Reading text:
Justice Riordan gave Mr. Pratte even less comfort this afternoon, forcing him to step back from a few claims he wanted to make.

The first was after Mr. Pratte suggested that that the tobacco industry had established its first political association in response to a request from the Minister of Health in 1963. (Exhibit 20326) "But wasn't there another document?" the Judge interrupted, getting confirmation that this had later been described as an "insurance policy" of the industry. (Exhibit 938). (The judged politely rebuffed two attempts to disconnect the two exhibits).

The judge also challenged Mr. Pratte's characterization of Macdonald Tobacco as "bystanders" to an earlier (1962) meeting to discuss a united position on smoking and health issues. (Exhibits 154, 154a, 154b, etc). He asked the lawyer to acknowledge that "they were a member, they never disassociated themselves" and then, most unusually, instructed him to move on to a new topic.

He solicited Mr. Pratte's views on the role of conspiracy within civil litigation in Quebec. What if the CTMC had acted improperly? Would all the member companies be implicated?  It would have to be wrongful behaviour, said Mr Pratte, before admitting that this would be the case.

The rehabilitation of Hans Selye

Part of the allegations against the companies is that they conspired to engage scientists to muddy the waters and maintain a false controversy.

"Unfair", "over-the-top" and "unwarranted" said Mr. Pratte, to suggest that prominent Canadian scientists who had been funded by the industry had done anything improper. He singled out two Canadian Medical Hall of Fame inductees -- Peter Hogg and Hans Selye -- as examples of individuals whose reputations should not have been brought into question.

Having protested against parliamentary records being admitted into evidence, Mr. Pratte surprisingly cited from one of these "privileged" documents to defend Mr. Selye's honour. It was Mr. Selye's testimony before the Isabelle Committee. (Exhibit 1480-PP)

Mr. Pratte said Mr. Selye had told the committee that he did not have a history with the industry. "I should like to start by making it clear that I have no special competence to talk about the dangers of tobacco since I have done no research with tobacco products."

Dataset entries:
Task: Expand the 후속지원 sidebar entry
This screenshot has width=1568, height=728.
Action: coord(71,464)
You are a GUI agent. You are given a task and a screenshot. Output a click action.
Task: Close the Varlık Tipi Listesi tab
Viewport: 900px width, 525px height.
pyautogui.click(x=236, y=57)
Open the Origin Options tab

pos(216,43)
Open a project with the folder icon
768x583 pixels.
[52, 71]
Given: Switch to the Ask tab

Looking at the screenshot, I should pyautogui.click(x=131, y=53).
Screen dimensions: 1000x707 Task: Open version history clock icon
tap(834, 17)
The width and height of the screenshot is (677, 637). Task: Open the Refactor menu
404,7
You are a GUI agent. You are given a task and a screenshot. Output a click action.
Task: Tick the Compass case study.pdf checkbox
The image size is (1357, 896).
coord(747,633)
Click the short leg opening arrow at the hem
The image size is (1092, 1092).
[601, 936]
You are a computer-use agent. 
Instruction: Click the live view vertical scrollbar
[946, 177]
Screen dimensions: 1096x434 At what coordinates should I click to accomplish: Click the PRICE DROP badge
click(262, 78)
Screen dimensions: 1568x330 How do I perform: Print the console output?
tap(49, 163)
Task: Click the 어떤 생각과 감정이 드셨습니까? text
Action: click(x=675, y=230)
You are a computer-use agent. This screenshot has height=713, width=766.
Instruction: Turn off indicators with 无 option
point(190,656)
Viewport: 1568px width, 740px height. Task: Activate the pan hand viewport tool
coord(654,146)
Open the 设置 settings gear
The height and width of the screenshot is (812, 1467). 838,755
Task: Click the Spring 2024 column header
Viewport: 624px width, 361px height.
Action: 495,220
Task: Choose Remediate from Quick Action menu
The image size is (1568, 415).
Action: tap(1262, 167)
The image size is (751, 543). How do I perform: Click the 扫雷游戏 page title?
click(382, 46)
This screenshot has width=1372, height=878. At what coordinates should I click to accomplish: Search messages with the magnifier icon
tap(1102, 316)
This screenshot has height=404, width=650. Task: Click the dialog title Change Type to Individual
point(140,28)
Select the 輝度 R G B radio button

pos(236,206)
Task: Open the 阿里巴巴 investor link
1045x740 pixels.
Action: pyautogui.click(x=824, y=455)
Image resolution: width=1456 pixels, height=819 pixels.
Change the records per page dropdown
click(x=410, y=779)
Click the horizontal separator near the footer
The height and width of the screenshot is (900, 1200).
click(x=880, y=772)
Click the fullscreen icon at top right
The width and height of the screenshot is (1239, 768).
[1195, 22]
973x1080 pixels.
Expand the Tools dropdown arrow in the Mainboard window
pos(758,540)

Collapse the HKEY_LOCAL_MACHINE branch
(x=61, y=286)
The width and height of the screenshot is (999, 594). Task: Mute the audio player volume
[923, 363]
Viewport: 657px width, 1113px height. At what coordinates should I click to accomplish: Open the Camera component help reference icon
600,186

What you need to do:
1. In the court report, which two Canadian Medical Hall of Fame inductees does Mr. Pratte single out?
2. Print the passage of the court report starting at "The rehabilitation of" and ending at "Committee. (Exhibit 1480-PP)".

Exercise answers:
1. Peter Hogg and Hans Selye.

2.
The rehabilitation of Hans Selye

Part of the allegations against the companies is that they conspired to engage scientists to muddy the waters and maintain a false controversy.

"Unfair", "over-the-top" and "unwarranted" said Mr. Pratte, to suggest that prominent Canadian scientists who had been funded by the industry had done anything improper. He singled out two Canadian Medical Hall of Fame inductees -- Peter Hogg and Hans Selye -- as examples of individuals whose reputations should not have been brought into question.

Having protested against parliamentary records being admitted into evidence, Mr. Pratte surprisingly cited from one of these "privileged" documents to defend Mr. Selye's honour. It was Mr. Selye's testimony before the Isabelle Committee. (Exhibit 1480-PP)